START RECORDS PROVIDED

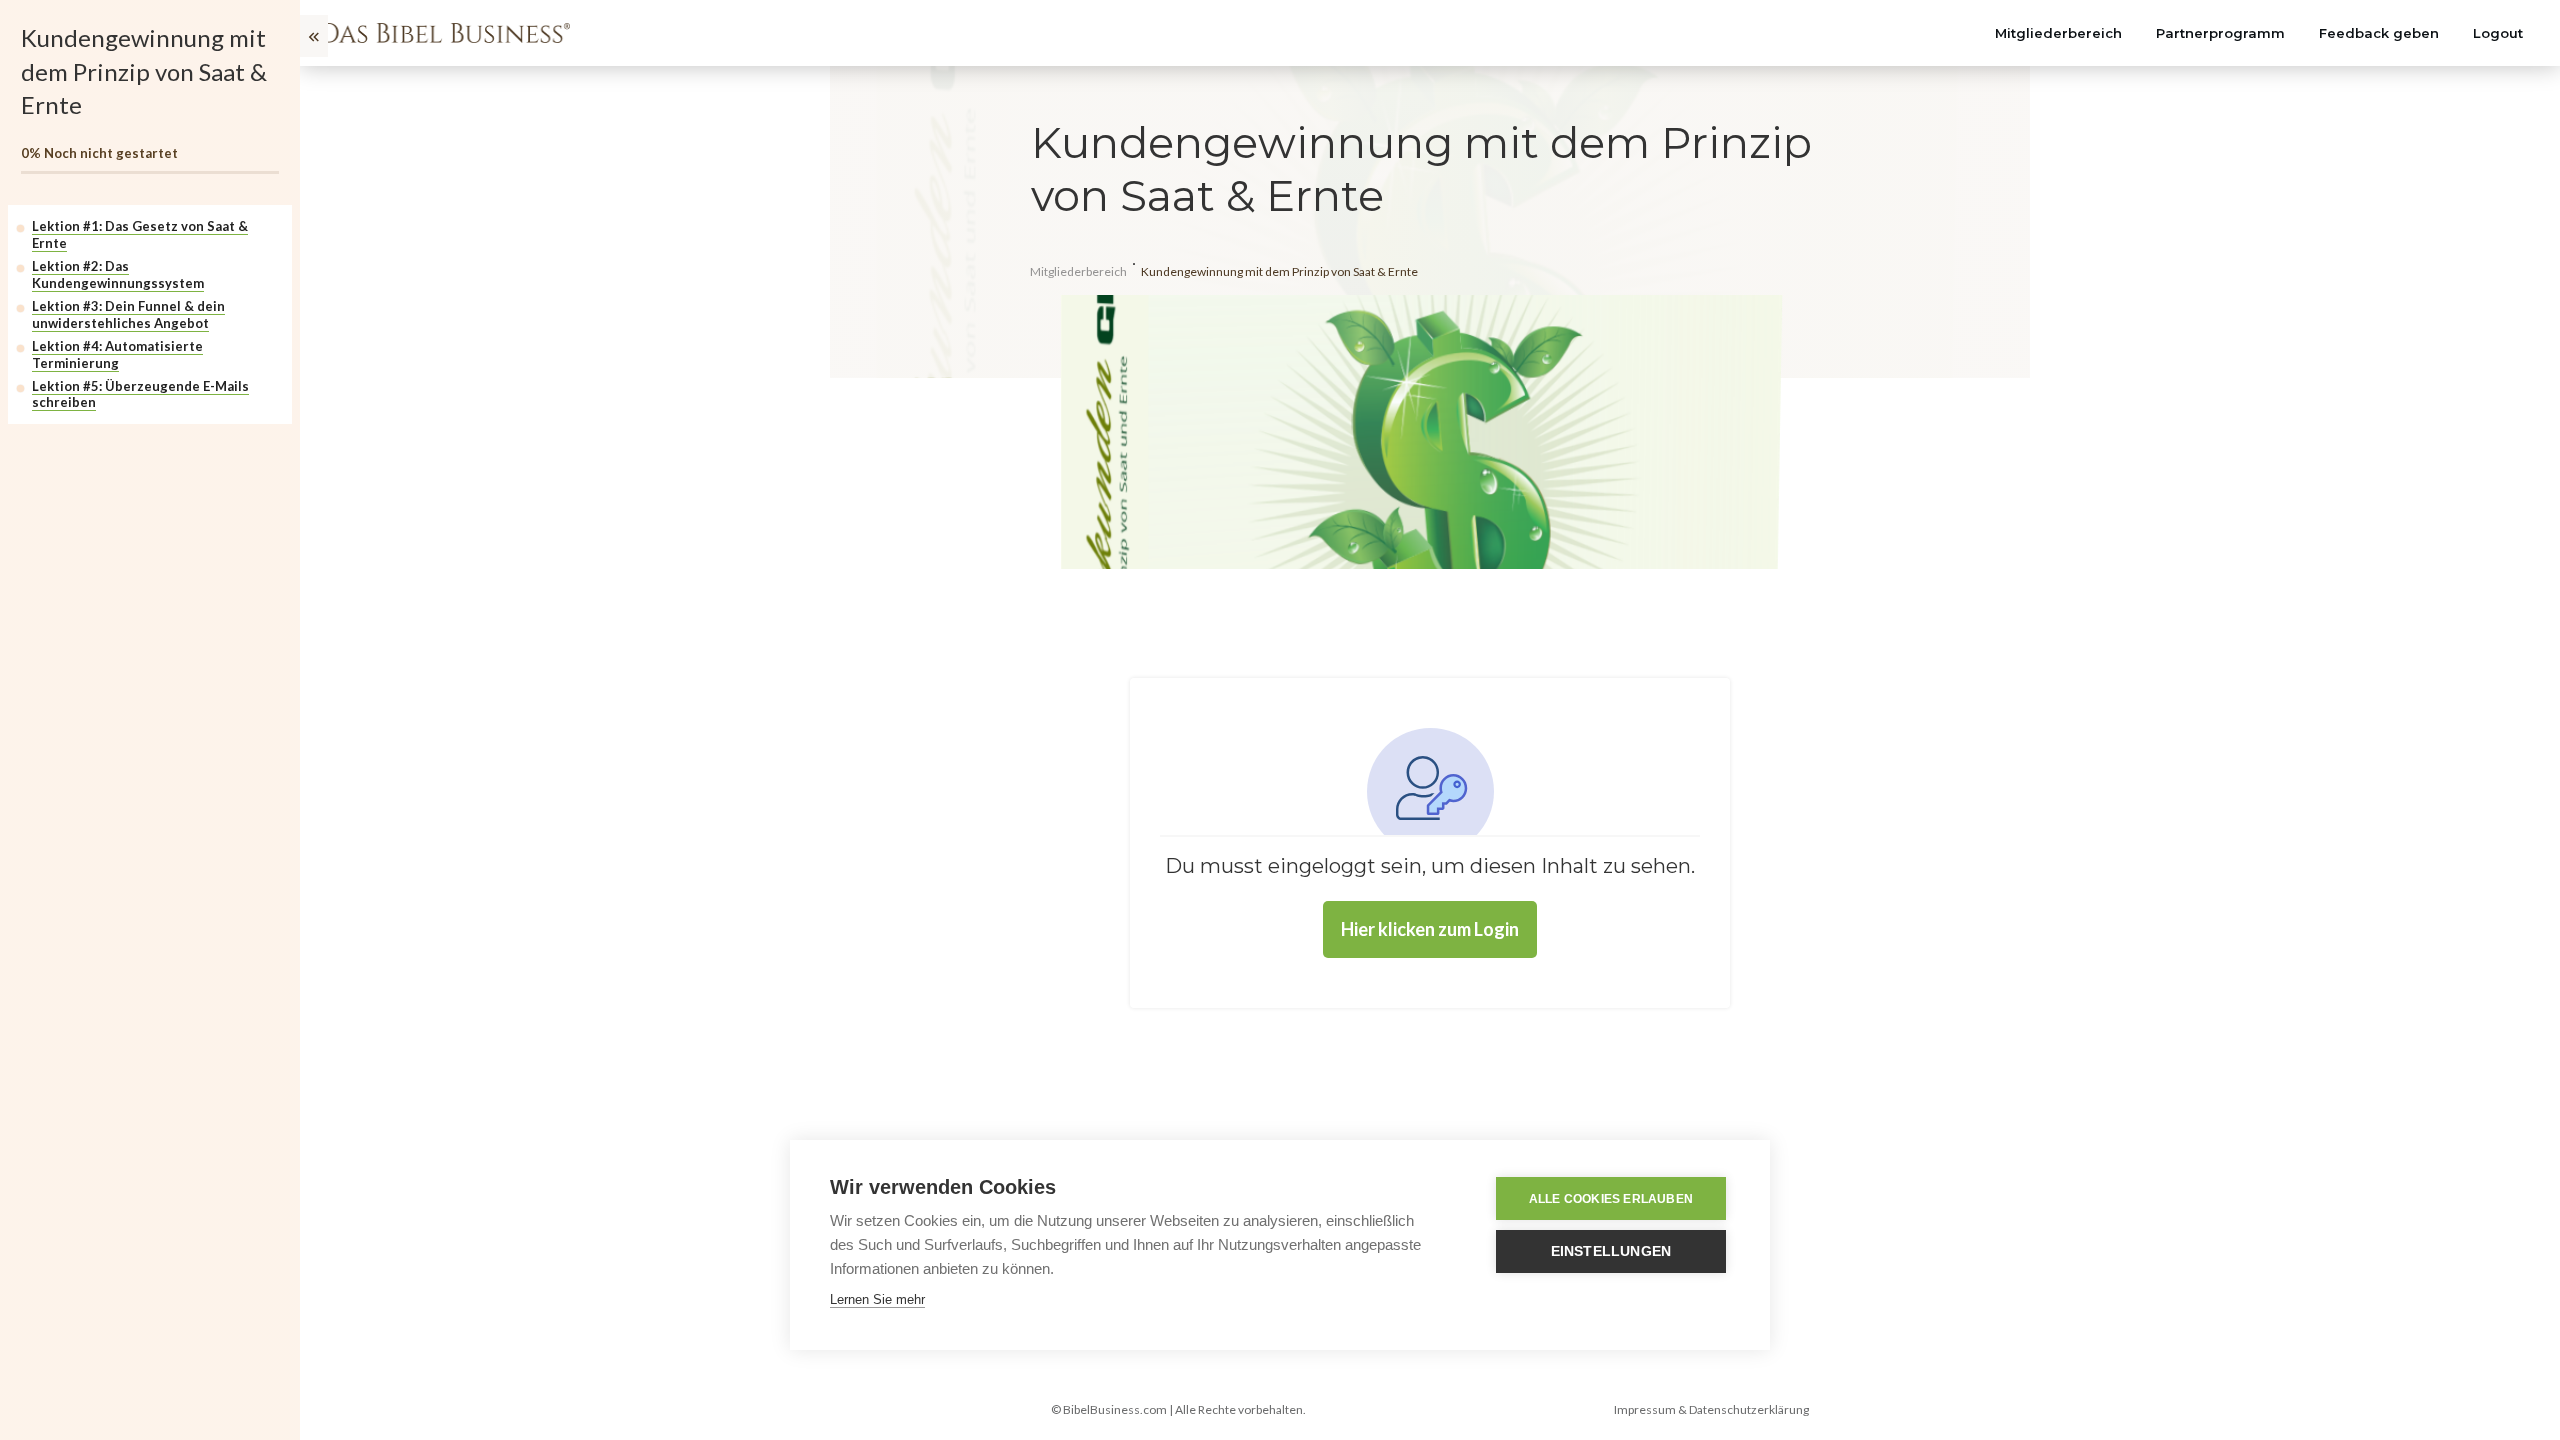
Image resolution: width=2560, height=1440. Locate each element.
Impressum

END RECORDS PROVIDED
START RECORDS PROVIDED

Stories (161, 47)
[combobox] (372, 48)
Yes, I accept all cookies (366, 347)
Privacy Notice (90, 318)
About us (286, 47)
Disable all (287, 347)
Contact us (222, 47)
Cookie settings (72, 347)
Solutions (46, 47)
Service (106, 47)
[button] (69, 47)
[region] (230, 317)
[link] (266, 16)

END RECORDS PROVIDED

From the line containing "Stories (161, 47)" down to the line containing "[link] (266, 16)" in the material above, reproduce every line exactly, including the two end lines.

Stories (161, 47)
[combobox] (372, 48)
Yes, I accept all cookies (366, 347)
Privacy Notice (90, 318)
About us (286, 47)
Disable all (287, 347)
Contact us (222, 47)
Cookie settings (72, 347)
Solutions (46, 47)
Service (106, 47)
[button] (69, 47)
[region] (230, 317)
[link] (266, 16)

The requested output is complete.